## Recorded information:
---

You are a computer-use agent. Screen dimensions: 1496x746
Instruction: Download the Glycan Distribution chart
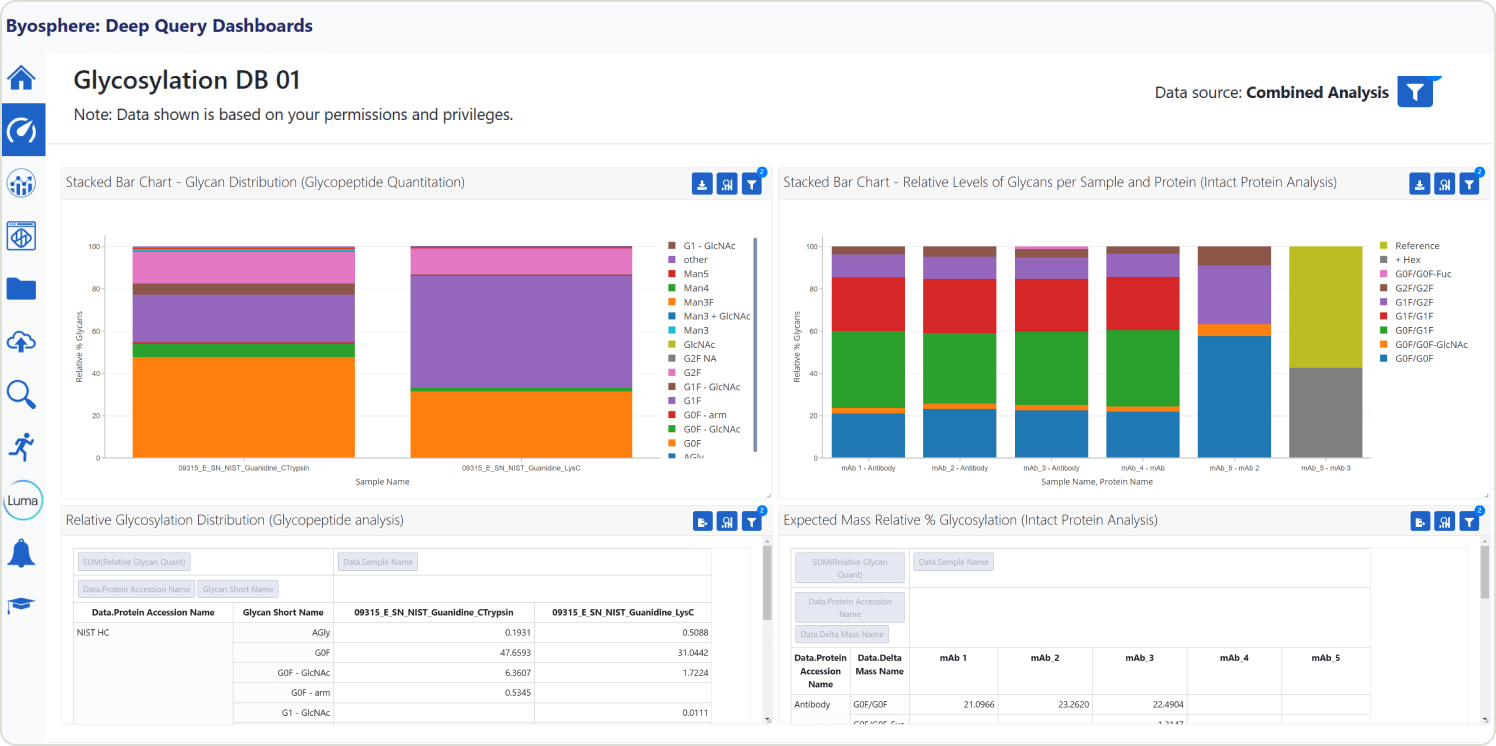click(x=702, y=184)
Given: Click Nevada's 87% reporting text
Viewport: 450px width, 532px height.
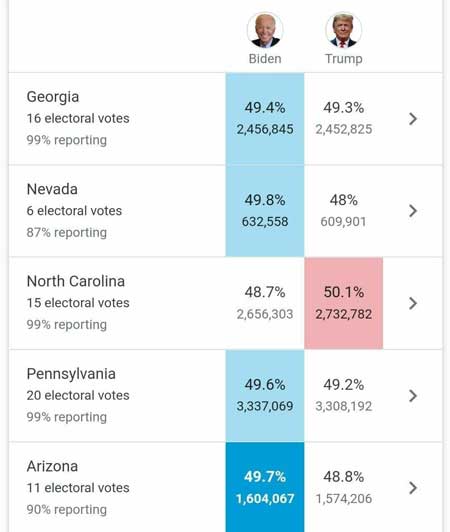Looking at the screenshot, I should tap(67, 233).
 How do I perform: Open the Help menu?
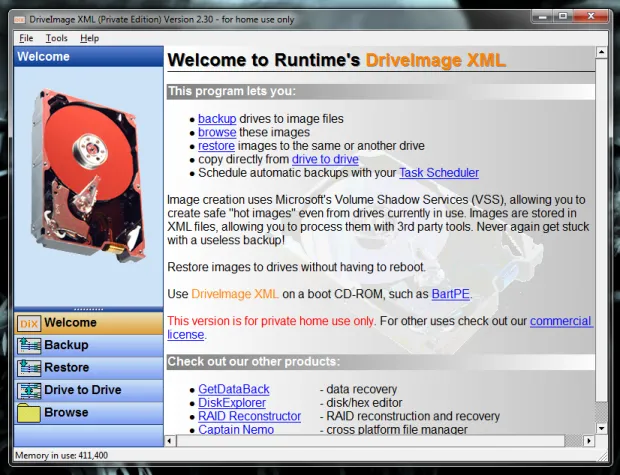90,38
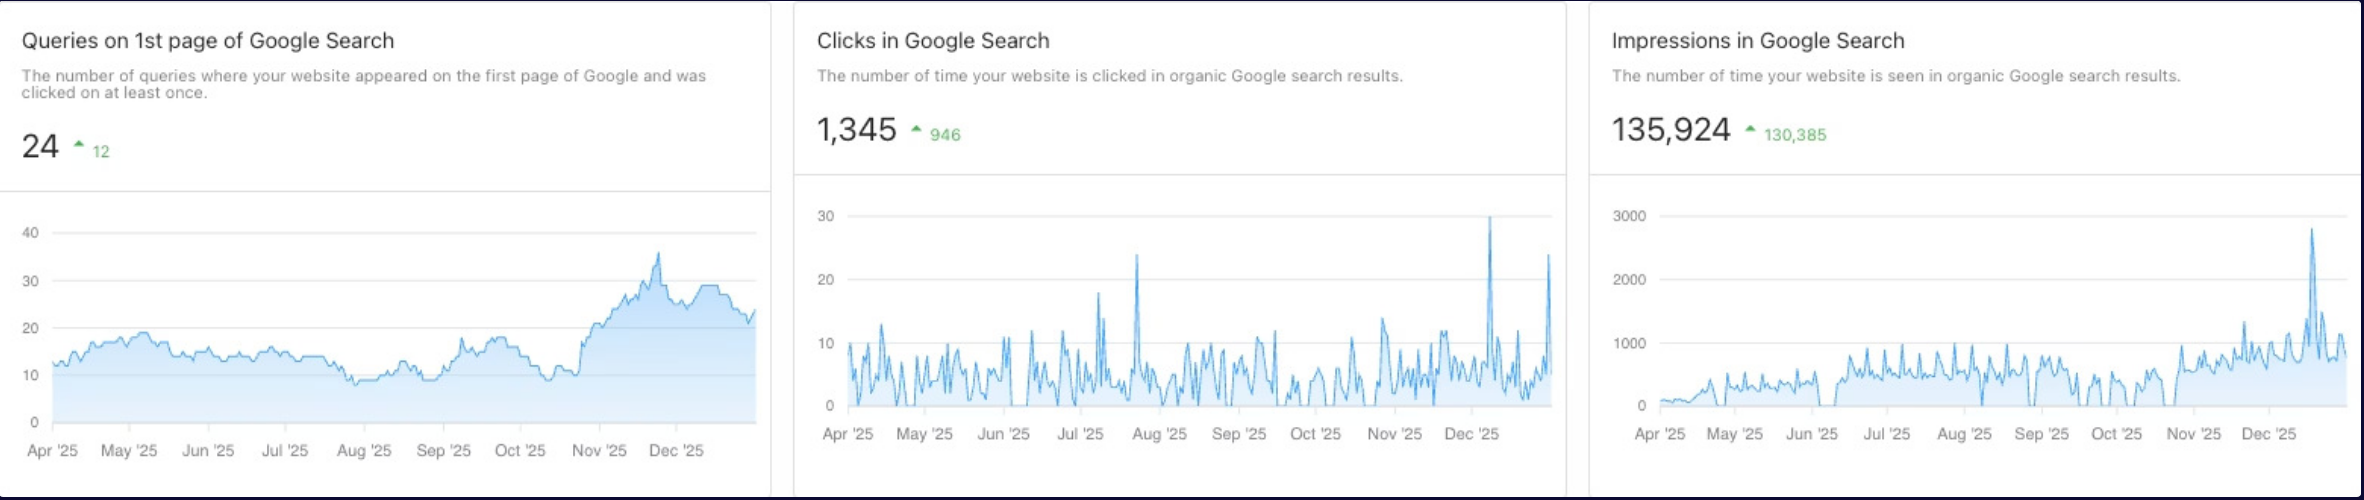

---

## Required work:
Could you return the entire listing above verbatim while dropping each picture?

## Result of this exercise:
You are a computer-use agent. Screen dimensions: 1496x746
Instruction: Download the Glycan Distribution chart
click(x=702, y=184)
Given: Click Nevada's 87% reporting text
Viewport: 450px width, 532px height.
Looking at the screenshot, I should tap(67, 233).
 How do I perform: Open the Help menu?
90,38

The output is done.